A flurry of state legislative activity this year is good news for credit card users and issuers.

Consumers in 17 states may soon be able use their credit cards to pay for state or local fees, fines, taxes, and services.

In its State Legislative Update newsletter, MasterCard International reported that so far 46 bills have been introduced this year to permit government agencies to accept credit cards. Last year 51 bills were filed, 15 of them were carried over to 1995, and nine of them were enacted.

The New York-based association expects 1995 to surpass last year in terms of new legislation.

Charlotte Rush, vice president of public affairs for MasterCard, attributes the greater interest this year to the fact that many states are in the first year of their legislative cycles, when most new legislation is introduced.

Such bills have been enacted this year in North Dakota, Virginia, and Arizona, while Minnesota, Louisiana, New York, Pennsylvania, California, and Hawaii are on their way to advancing similar legislation.

Also, it appears that card processing fees have become a less controversial issue for legislators. The bank card associations' bylaws prohibit assessing consumers an additional charge for using a credit card as payment.

There is evidence that lawmakers are exploring various ways to absorb such fees without passing along the surcharge to consumers.

About 16 of the 46 bills introduced this year propose increasing the price of state charges associated with, for example, courts and motor vehicles.

This may rile some consumers on grounds that people who pay in cash would be subsidizing people who pay by credit card.

Nevertheless, 22 of the 46 bills do not address the issue of processing fees, and eight call for the fee to be directly transferred to the credit card user.

MasterCard, however, said that it has no plans to amend its bylaw to accommodate such legislation.

North Dakota, it seems, has enacted the broadest legislation, in part because it is the only state owning a financial institution, the Bank of North Dakota.

The bank will act as a clearing house and absorb the processing fee for all transactions involving credit cards.

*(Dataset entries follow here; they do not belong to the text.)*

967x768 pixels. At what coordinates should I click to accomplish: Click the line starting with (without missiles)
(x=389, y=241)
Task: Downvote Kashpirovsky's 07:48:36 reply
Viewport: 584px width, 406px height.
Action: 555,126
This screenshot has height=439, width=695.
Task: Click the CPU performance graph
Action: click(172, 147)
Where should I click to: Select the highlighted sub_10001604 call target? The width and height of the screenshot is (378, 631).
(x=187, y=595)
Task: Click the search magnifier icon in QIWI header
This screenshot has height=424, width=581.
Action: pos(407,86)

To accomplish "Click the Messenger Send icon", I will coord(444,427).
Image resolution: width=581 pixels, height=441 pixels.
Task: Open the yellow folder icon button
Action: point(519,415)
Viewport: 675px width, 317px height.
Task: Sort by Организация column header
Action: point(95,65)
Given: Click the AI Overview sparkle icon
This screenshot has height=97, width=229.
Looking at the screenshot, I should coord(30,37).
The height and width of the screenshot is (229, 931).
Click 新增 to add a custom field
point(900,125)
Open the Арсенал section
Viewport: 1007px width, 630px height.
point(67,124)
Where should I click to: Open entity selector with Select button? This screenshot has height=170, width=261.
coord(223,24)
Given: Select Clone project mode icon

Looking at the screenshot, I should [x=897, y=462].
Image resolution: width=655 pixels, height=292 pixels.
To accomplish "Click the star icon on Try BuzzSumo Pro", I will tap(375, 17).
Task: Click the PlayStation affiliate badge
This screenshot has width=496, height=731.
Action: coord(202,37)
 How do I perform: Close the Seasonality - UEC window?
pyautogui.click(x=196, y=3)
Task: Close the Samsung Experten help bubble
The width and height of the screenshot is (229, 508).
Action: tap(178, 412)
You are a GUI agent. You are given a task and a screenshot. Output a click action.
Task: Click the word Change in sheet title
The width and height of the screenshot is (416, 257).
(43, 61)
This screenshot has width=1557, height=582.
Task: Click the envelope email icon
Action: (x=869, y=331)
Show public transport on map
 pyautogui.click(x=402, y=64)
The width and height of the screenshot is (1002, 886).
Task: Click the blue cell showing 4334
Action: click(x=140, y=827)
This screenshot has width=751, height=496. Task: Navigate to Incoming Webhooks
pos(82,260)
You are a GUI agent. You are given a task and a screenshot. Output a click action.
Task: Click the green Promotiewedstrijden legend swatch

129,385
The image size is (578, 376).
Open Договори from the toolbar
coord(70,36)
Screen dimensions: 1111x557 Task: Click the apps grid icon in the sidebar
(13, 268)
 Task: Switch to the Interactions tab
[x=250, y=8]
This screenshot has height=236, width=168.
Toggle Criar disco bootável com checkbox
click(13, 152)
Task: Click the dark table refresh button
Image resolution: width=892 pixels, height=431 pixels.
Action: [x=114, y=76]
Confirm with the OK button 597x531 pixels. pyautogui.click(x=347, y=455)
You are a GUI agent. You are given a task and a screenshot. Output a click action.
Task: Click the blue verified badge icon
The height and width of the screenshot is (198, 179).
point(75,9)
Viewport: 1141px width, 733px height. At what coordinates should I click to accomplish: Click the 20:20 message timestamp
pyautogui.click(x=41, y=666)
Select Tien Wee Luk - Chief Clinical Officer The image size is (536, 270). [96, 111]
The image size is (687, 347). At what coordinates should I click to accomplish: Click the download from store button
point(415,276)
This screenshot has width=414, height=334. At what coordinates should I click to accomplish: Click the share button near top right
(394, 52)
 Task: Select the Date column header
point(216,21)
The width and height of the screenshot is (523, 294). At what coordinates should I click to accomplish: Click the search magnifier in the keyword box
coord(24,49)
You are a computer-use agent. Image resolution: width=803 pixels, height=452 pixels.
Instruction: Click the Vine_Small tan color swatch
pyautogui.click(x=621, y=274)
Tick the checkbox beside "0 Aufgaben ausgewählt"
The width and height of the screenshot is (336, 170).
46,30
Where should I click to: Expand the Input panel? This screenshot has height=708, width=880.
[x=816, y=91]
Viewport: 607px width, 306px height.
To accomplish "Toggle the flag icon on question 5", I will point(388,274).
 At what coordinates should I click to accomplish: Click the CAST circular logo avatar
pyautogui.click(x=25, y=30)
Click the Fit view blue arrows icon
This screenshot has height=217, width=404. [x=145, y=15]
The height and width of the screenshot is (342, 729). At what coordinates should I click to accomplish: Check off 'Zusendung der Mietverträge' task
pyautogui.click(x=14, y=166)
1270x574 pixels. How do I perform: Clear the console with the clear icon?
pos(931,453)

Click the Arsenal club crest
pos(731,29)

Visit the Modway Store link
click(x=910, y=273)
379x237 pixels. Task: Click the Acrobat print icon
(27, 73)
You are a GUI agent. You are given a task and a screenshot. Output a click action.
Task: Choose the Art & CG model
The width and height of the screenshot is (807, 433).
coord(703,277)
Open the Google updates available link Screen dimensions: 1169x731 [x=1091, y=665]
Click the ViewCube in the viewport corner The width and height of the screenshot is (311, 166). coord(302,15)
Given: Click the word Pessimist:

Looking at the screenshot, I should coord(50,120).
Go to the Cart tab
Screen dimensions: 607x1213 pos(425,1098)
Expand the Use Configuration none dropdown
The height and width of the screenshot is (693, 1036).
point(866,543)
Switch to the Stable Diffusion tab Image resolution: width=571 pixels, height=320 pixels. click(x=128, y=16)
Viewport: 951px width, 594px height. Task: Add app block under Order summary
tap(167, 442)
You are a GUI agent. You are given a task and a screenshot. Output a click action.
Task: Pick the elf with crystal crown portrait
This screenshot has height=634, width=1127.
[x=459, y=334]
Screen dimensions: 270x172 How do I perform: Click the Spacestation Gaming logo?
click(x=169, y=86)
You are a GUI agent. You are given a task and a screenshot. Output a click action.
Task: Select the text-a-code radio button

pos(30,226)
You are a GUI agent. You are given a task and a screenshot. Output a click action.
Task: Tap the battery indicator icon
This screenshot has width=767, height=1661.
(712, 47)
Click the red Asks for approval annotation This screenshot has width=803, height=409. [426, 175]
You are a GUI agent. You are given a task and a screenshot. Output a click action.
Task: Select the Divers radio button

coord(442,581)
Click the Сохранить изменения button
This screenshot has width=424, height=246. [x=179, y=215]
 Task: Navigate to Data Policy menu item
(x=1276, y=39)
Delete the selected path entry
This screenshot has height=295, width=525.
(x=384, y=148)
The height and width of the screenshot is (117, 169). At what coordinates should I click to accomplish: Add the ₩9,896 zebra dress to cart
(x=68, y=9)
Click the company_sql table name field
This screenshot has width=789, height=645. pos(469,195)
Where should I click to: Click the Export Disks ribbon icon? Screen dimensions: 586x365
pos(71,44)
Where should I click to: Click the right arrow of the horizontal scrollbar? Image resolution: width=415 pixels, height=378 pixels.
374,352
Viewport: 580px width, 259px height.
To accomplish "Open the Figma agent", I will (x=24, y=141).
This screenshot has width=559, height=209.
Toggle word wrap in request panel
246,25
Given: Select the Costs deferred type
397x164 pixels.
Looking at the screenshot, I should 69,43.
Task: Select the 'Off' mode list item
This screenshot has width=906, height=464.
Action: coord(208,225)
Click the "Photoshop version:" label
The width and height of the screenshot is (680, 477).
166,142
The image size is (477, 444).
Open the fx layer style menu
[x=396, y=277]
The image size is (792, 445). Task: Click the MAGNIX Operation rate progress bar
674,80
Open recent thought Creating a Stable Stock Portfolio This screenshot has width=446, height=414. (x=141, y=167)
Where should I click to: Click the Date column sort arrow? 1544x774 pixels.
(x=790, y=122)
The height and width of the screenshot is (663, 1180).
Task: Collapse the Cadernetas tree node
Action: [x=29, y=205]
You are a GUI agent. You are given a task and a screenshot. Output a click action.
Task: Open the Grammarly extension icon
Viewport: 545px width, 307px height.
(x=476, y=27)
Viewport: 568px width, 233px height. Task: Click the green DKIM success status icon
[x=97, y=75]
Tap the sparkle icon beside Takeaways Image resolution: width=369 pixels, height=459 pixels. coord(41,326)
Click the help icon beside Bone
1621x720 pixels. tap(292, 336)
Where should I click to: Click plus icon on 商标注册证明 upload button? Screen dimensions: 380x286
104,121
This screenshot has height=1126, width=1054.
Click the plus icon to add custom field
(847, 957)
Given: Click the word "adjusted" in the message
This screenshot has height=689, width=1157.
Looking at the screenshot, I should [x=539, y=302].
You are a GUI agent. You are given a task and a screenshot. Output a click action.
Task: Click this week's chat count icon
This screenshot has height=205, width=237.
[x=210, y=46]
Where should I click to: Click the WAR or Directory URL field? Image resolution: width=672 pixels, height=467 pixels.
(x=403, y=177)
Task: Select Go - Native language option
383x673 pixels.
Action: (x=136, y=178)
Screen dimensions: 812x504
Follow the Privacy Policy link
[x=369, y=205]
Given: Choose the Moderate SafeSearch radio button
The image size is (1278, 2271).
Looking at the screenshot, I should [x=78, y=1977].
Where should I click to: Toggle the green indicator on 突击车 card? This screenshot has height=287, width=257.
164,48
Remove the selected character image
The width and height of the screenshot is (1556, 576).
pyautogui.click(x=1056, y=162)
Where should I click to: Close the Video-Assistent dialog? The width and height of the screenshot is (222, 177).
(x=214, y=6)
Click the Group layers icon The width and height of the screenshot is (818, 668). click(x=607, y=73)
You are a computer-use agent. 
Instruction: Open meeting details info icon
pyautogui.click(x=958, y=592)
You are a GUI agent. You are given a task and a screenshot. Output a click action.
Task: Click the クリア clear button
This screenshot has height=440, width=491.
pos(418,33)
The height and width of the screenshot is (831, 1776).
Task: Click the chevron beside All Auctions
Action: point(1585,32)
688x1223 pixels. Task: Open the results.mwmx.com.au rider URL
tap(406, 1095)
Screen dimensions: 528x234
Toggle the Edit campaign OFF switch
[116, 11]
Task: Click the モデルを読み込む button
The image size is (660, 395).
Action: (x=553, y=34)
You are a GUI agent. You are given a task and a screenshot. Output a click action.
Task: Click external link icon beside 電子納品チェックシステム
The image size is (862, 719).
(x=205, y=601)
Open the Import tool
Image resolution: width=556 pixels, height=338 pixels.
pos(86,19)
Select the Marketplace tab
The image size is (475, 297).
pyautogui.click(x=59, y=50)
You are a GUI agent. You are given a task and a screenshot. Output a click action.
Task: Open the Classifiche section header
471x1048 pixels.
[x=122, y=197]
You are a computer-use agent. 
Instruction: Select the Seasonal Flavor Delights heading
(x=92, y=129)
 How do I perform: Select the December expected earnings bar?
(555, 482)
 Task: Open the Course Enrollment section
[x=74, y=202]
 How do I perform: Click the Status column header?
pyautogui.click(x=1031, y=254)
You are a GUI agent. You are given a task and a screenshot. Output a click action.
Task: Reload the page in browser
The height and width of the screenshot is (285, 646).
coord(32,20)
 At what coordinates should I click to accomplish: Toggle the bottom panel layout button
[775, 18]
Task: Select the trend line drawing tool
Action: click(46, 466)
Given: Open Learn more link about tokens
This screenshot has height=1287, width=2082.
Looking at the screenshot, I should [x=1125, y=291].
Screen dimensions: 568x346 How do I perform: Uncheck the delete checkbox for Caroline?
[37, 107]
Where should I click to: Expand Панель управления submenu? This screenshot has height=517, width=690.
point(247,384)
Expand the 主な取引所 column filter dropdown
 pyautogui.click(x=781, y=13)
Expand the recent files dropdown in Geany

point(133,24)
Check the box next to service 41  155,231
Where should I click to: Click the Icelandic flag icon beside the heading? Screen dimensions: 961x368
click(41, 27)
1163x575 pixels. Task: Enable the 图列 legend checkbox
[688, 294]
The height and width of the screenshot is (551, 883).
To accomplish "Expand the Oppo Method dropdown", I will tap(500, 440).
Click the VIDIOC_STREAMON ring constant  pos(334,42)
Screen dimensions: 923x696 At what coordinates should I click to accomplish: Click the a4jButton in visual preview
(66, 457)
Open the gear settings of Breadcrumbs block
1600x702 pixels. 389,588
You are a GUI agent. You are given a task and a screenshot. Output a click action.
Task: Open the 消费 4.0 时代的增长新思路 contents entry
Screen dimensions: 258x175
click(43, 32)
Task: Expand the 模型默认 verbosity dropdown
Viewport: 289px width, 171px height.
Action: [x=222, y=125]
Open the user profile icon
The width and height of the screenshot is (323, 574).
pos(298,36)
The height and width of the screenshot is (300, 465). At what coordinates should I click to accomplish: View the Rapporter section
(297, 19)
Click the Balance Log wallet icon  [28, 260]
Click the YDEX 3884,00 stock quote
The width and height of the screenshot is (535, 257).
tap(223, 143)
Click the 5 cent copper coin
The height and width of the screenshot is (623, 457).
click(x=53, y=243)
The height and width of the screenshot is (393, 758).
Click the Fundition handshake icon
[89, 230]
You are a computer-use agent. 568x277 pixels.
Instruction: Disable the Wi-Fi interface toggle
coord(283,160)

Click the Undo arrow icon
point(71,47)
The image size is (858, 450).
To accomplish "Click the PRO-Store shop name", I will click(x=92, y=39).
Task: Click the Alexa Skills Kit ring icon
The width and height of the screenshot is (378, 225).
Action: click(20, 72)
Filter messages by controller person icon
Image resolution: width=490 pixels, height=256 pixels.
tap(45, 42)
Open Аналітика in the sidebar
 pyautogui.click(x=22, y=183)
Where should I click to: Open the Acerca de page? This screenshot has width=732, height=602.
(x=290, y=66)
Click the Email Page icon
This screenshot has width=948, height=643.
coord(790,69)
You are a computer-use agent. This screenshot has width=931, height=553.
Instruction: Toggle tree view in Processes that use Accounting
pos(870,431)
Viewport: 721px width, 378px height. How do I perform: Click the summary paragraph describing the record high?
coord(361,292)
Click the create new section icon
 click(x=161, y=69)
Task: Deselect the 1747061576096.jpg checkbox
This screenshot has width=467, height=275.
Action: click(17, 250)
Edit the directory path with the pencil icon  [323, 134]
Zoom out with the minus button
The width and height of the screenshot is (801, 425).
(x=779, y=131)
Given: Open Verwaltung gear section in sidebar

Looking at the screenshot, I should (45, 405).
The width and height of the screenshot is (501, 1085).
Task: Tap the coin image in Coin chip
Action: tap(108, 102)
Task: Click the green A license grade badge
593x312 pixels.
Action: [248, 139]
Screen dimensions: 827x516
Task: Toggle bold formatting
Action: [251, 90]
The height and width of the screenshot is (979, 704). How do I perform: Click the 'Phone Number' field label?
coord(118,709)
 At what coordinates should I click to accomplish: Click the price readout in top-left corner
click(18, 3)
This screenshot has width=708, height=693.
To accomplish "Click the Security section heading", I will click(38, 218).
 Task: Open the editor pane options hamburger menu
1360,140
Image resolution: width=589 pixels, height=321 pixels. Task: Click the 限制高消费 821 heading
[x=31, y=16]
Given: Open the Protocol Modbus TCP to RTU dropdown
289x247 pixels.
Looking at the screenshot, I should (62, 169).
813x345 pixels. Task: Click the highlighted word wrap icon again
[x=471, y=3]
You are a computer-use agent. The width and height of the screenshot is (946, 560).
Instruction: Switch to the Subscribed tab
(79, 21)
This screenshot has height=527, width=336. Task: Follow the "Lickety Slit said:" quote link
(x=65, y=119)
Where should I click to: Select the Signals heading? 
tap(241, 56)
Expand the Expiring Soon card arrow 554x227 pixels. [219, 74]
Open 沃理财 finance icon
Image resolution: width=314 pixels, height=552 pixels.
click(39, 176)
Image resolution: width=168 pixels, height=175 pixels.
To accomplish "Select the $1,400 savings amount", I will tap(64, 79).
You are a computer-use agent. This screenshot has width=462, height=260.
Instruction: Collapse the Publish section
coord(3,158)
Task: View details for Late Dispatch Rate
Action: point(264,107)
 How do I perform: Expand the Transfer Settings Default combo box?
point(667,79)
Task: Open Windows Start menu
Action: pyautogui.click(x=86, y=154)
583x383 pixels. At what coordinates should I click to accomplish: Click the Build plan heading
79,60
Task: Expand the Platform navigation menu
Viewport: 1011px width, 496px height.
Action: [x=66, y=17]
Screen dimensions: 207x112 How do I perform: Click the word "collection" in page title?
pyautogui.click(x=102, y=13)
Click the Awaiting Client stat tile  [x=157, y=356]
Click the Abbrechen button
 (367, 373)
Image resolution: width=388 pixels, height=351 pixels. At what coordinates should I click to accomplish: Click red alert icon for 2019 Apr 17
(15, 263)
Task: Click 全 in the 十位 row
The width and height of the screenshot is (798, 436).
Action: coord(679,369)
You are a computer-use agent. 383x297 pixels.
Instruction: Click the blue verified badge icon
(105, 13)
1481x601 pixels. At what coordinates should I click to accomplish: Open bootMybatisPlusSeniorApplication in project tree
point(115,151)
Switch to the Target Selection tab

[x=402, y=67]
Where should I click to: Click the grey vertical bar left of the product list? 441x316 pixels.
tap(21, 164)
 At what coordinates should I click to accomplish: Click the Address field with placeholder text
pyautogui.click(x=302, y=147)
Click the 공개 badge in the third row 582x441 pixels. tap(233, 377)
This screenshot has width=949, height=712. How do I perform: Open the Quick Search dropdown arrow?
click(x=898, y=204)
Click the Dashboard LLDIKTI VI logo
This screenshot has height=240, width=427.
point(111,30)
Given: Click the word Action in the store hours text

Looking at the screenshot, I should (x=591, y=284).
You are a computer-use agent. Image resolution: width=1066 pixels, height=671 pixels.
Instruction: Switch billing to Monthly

The new law permits all state agencies of North Dakota to accept credit cards.

Virginia's law essentially calls for increasing state charges to cover the expense of card processing fees, whereas Arizona's law stipulates that the state will pay the fees.

Even debit card acceptance is making some headway. The state legislatures of Georgia, New York, and North Dakota allow residents to pay state taxes with either debit or credit cards. New York allows counties and municipalities to accept both forms of payment for any debt.

Ms. Rush expects more states to be interested in legislation allowing credit card acceptance, as there is increasing pressure for state governments to improve their cash flow.

The associations maintain that federal and state governments can reduce their costs by accepting credit cards, because such expenses as bad-check fees, pilferage, and armored car rentals are eliminated.